Dewees Island History and Nature Self-Guided Tour
In 2023, the Archives committee decided to revisit and flesh out the original self guided History and Environmental Tour. The original tour was based on the research of Jim Cochrane (published 2007) with input from environmental staff Carl Ohlandt and Lori Sheridan Wilson. We have added and modified stops based on research from current Archivist Kendall John and resident Judy Drew Fairchild, as well as input from Charleston County Library Historian Dr. Nic Butler.
Begin at the Landings Building
Basically, the tour goes counterclockwise around the island, and you’ll find numbered signs to help you on your way. At each sign, you’ll find a QR code to scan to learn more about that spot, as well as links to research about the topic. Or you can click the labels below to get to the content for that spot.

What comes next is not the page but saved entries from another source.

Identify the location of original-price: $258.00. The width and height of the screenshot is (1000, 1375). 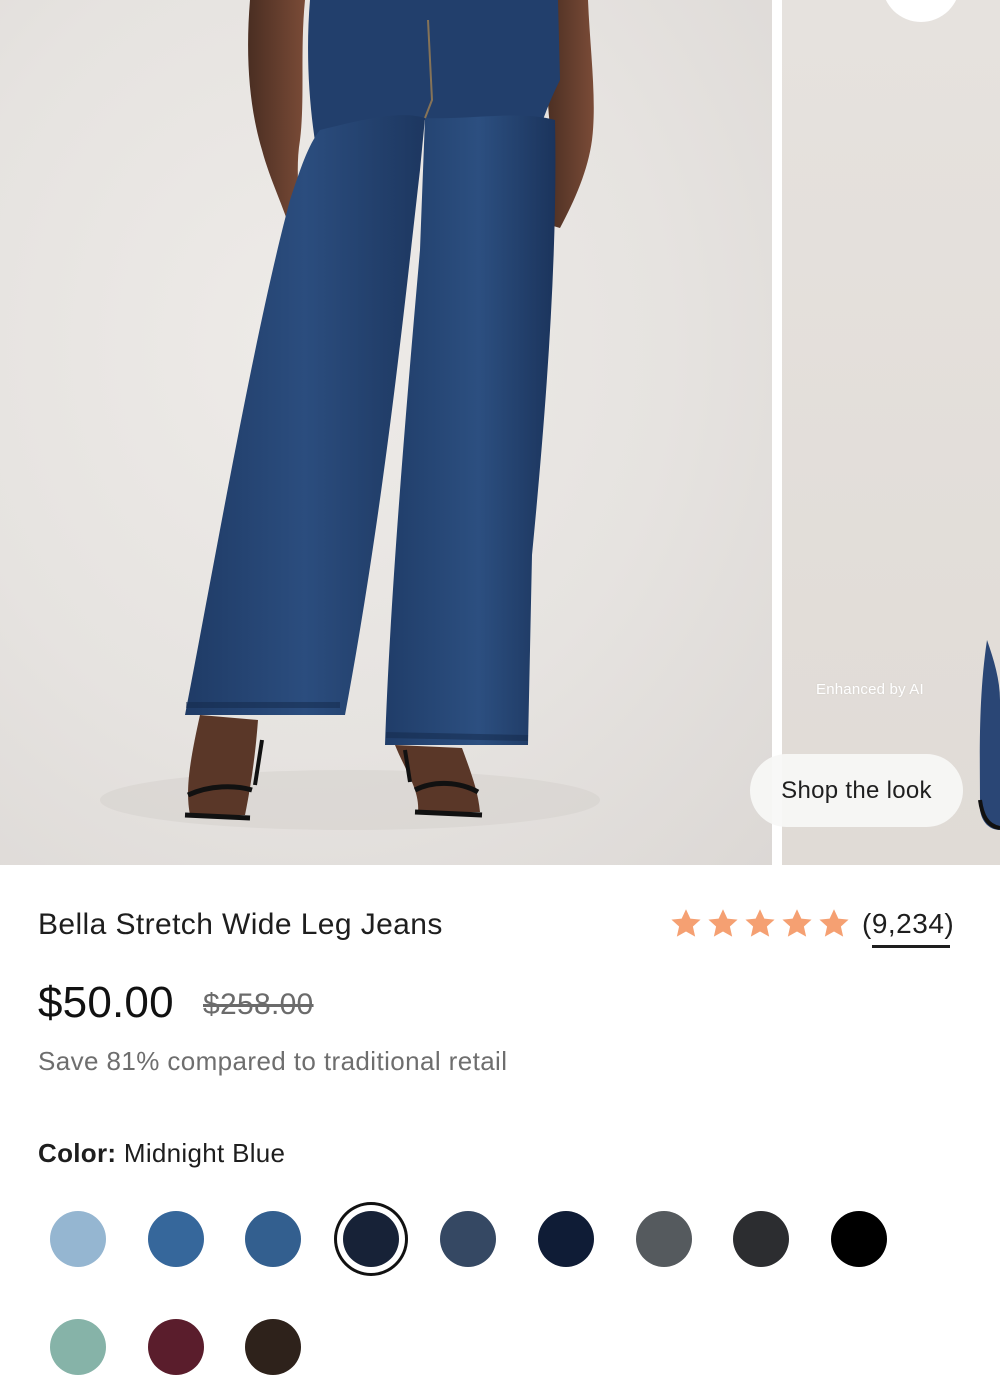
(258, 1004).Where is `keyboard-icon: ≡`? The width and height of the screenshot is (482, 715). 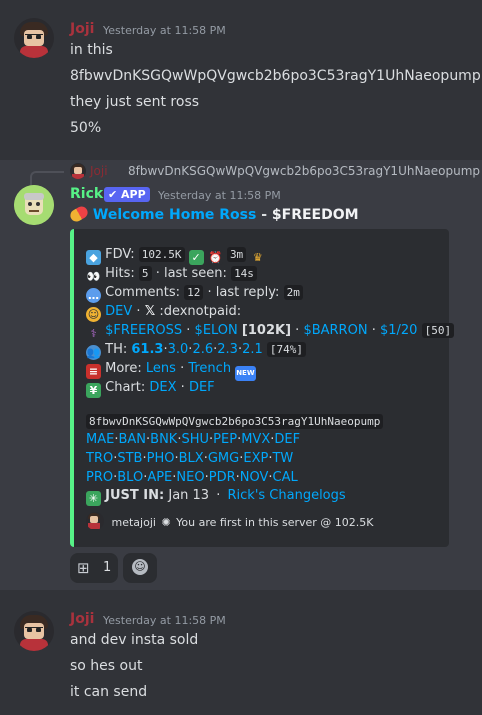 keyboard-icon: ≡ is located at coordinates (94, 372).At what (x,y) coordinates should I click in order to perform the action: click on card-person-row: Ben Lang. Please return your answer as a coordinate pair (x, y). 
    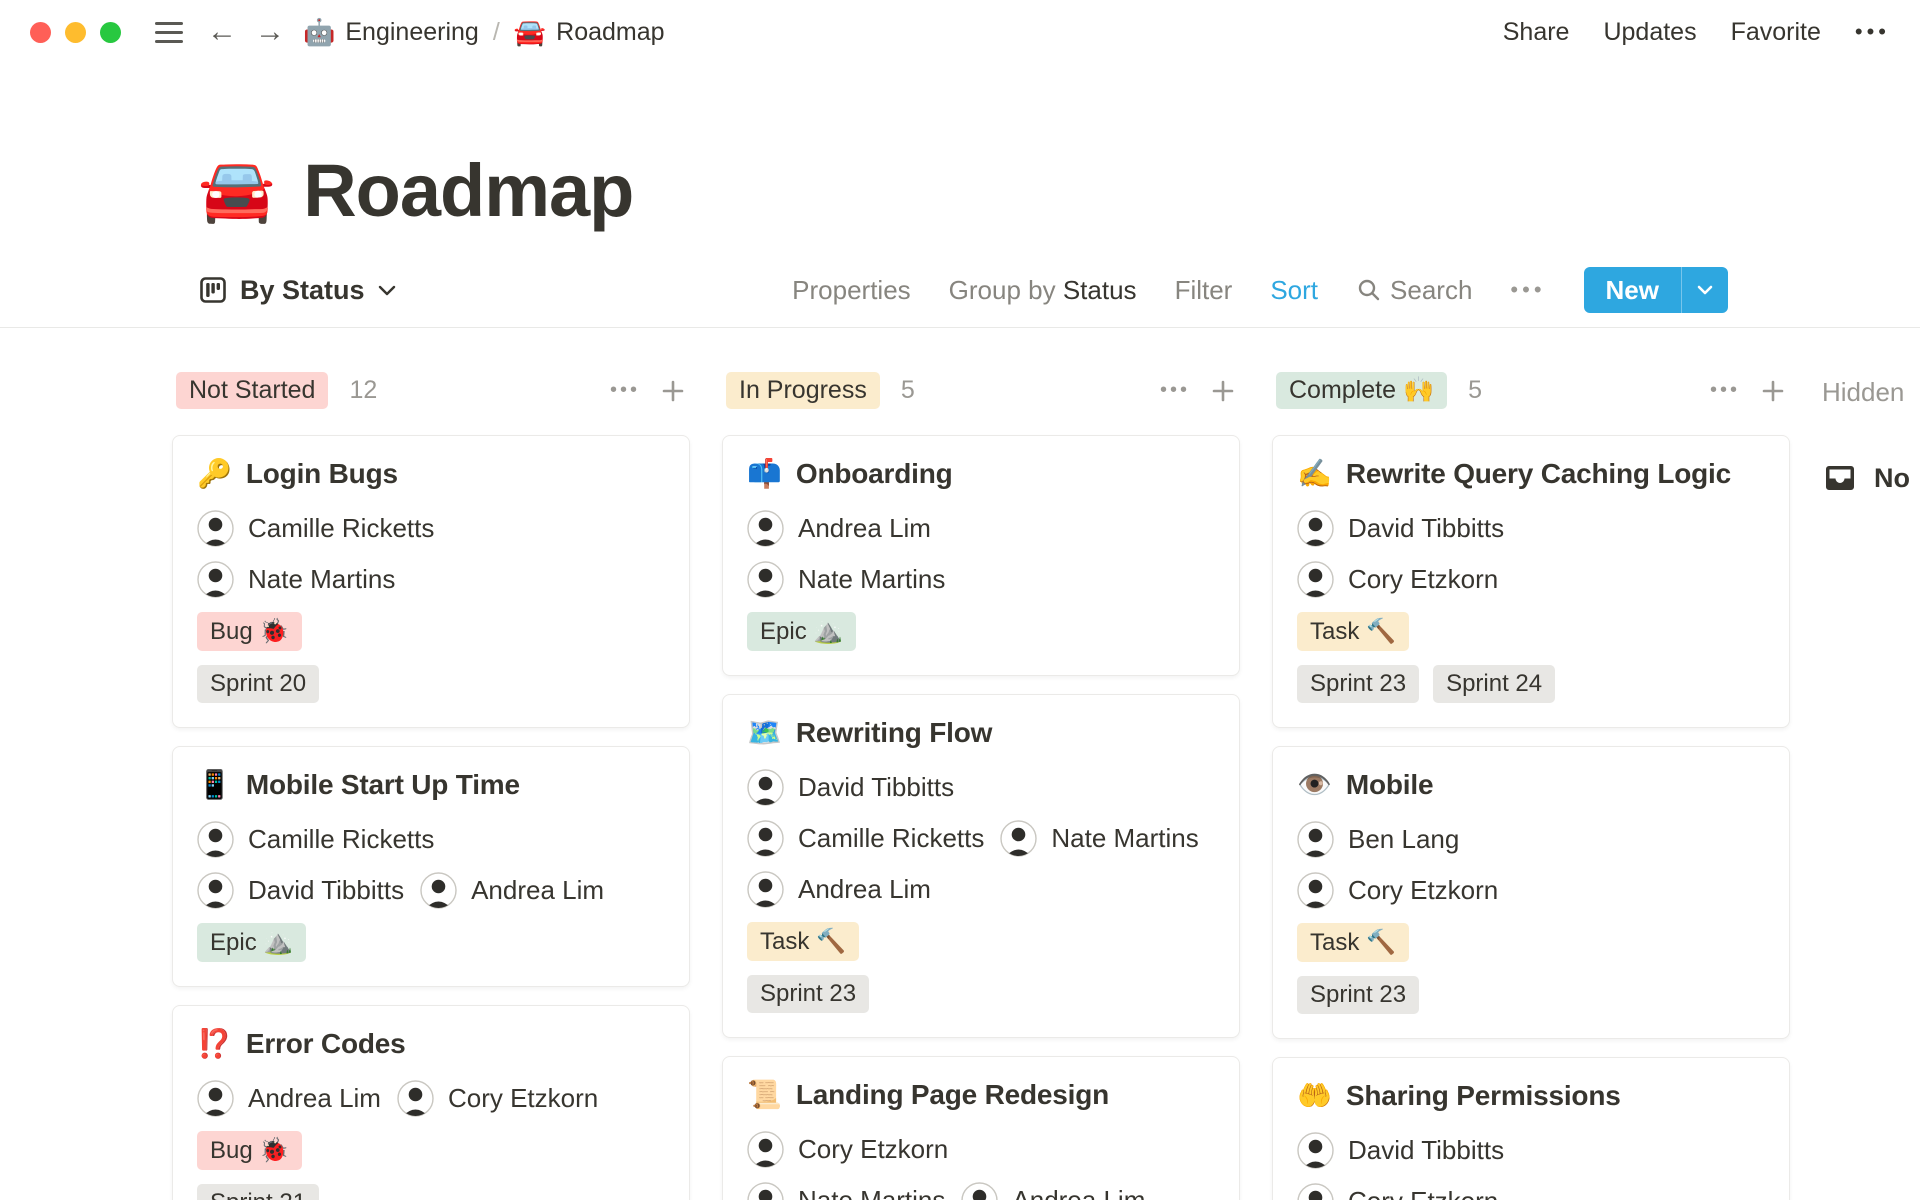
    Looking at the image, I should click on (1531, 840).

The technology to flood a field with fresh water was brought to the Lowcountry by enslaved Western Africans. While the blowing salt wind would have made rice hard to grow here, at one point all cultivatable creeks in the county were used to grow rice, making Charleston the richest city per capita for generations.
In the late 1700’s, the island operated as a palmetto logging plantation, selling wood at the Charleston markets. A 1791 inventory of improvements included a cabin for 30 enslaved people, probably located near here. Palmetto trees were shipped from Dewees Island to Sullivan’s during the revolutionary war. Their spongy centers absorbed the energy from cannonballs: some even bounced right back. The “Palmetto state” nickname traces back to that triumphant Battle on Sullivan’s Island.
From this spot, the Sewee would have noticed the arrival of the British ship, Carolina. While the relationship was originally quite friendly, eventually the Sewee were interested in trading directly with England rather than using colonists as brokers. They set sail in dugout canoes, were swamped in a hurricane, and survivors that were “rescued” by a British ship were sold into slavery into the islands.
Built as a “fire tower” in 1942 by the US Army, this watch tower was a plotting room to keep track of military activity in the Atlantic. Part of a 5 fort defense system, it was manned by the Coast Guard during WWII. In 1944, sentries inaccurately reported an “invasion” on Bulls Island. It turned out to be a pod of pilot whales beaching themselves.
Coulter Huyler arranged the construction of several other residences for island workers. The island superintendent lived in a house built at the site of the present Landings Building. Arthur Moore, who lived on Capers Island and who moved to Dewees was the first superintendent and boat captain. Subsequently this building was used by other island caretakers, Oscar Leppert and Stan Betzhold. It was destroyed by Hurricane Hugo.